### THE PROBLEM
Which lines in the rows below contain the string "computer", matching case exactly? Pull out each such line in full.
__________
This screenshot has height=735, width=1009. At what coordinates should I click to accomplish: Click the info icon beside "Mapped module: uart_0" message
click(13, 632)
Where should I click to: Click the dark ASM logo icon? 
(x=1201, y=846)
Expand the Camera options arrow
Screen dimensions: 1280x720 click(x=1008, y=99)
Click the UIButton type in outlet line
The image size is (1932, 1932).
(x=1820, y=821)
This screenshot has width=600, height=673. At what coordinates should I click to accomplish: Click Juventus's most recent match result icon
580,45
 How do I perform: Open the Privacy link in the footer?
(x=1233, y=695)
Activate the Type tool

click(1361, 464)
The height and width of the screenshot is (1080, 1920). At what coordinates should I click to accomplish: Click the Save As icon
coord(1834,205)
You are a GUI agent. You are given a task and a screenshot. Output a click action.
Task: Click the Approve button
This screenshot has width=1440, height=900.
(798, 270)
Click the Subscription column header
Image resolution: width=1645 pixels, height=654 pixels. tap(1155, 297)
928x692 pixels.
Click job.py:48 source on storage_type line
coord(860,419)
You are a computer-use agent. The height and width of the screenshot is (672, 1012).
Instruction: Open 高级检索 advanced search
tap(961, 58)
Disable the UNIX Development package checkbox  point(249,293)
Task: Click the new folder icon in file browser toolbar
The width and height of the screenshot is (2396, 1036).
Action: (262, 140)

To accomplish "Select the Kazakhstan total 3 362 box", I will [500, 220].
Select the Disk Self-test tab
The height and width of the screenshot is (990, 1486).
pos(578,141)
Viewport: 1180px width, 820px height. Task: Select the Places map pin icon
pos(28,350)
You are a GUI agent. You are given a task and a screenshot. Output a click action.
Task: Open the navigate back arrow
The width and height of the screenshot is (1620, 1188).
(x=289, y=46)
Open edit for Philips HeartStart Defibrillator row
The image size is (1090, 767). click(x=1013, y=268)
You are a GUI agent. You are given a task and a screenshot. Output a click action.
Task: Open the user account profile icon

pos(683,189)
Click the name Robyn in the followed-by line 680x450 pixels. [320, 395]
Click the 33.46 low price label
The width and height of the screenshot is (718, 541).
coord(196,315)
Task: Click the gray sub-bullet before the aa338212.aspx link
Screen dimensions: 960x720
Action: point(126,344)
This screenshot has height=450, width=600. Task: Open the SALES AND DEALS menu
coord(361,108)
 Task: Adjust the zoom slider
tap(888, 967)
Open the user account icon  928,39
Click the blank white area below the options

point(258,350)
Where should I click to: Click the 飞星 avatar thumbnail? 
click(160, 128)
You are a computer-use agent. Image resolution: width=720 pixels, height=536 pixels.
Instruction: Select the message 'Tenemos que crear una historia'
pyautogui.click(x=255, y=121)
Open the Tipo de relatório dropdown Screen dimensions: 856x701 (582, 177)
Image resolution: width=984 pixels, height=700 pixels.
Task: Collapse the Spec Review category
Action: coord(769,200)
__________
### EXERCISE RESULT
You are a computer-use agent. The height and width of the screenshot is (672, 1012).
You are a computer-use agent. Image resolution: width=720 pixels, height=536 pixels.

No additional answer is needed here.